West Coast Watershed: The California Exchange Caps Specialty Drug Costs
On May 21, 2015, Covered California, the state’s health insurance exchange, became the first in the nation to cap a consumer’s monthly cost for a particular prescription. The $250 per-prescription limit will go into effect in January 2016 for the state’s most popular plans, with a $500 cap per prescription for low-premium bronze plans.
The decision is aimed at protecting consumers from paying high costs for specialty drugs at a time when a number of expensive new specialty drugs have recently entered the market. The California decision comes amid growing concern about “underinsured” consumers in the exchanges foregoing needed health care because of the high cost sharing. A Commonwealth Fund study published in early May is one of a few recent reports on this topic.
While no other exchange has capped per-prescription drug costs until now, the Federal Exchanges (operating in two thirds of the states) and a few state exchanges are taking other steps to limit drug management practices, including requiring exceptions processes for off-formulary drugs and banning mail-order only prescription fills. Some regulators are planning more rigorous “discriminatory benefit” reviews to assure that insurer benefits are not dis-incenting sick people from selecting their plans.

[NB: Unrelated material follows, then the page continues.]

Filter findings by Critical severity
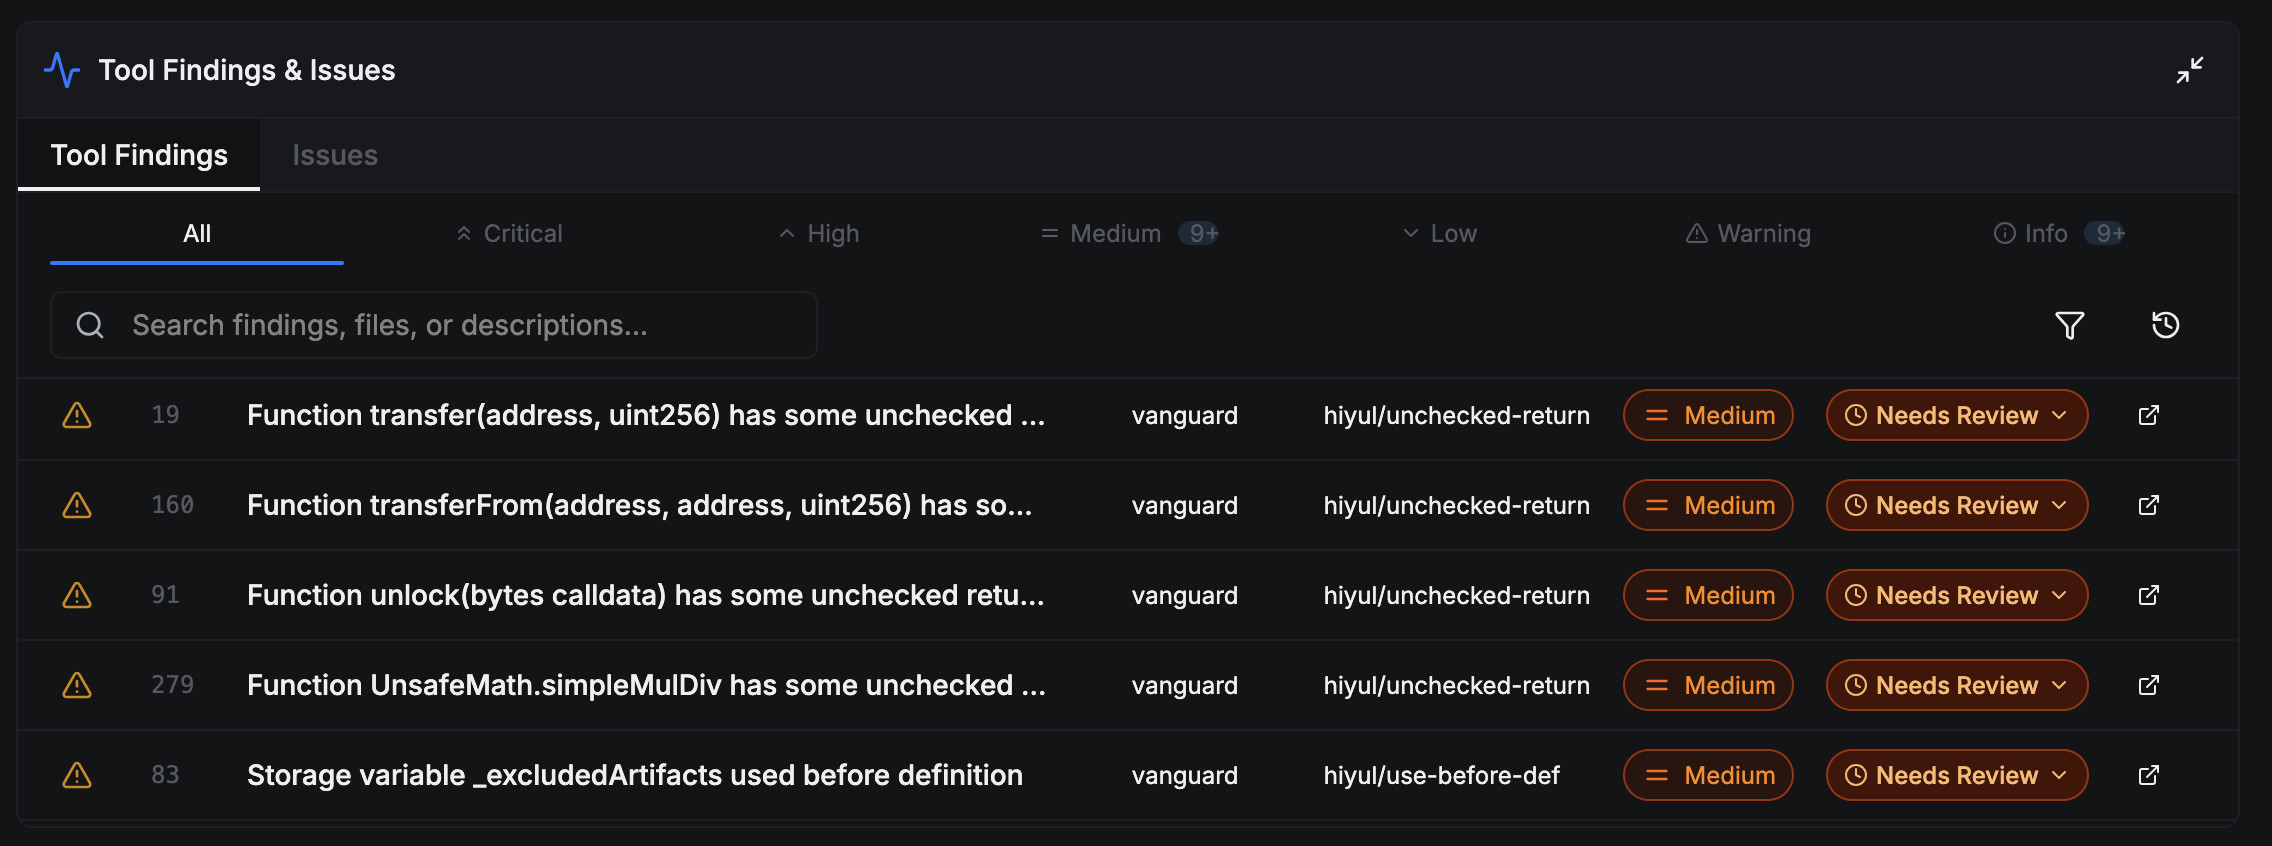 (x=509, y=233)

Consumer advocates applauded Covered California’s move, but hope it is only a first step. Carl Schmid of the AIDS Institute noted, “While the limits for the California plans are a step in the right direction, they still are high and make prescription drug access difficult for some patients, particularly those in Bronze plans. But overall, it is good news and we hope more states will enact similar restrictions.”
Pharmaceutical manufacturers will surely pay attention to California's action, as California policy has historically been a harbinger of other state action on an industry that is already highly regulated. If rates are not substantially impacted by this move in California, manufacturers can expect other state exchanges following suit.
All eyes now turn to the insurers and pharmacy benefit managers to see how they will react. Covered California CEO Peter Lee predicted a less than 1 percent rate increase to finance the cap on specialty drugs costs, but California Department of Insurance Commissioner David Jones advocated for a higher cap, fearing greater rate increases.
Filings for 2016 plans were submitted in May; insurers and regulators are now negotiating final rates and benefits for next year. Rates and benefits will be finalized by the end of the summer.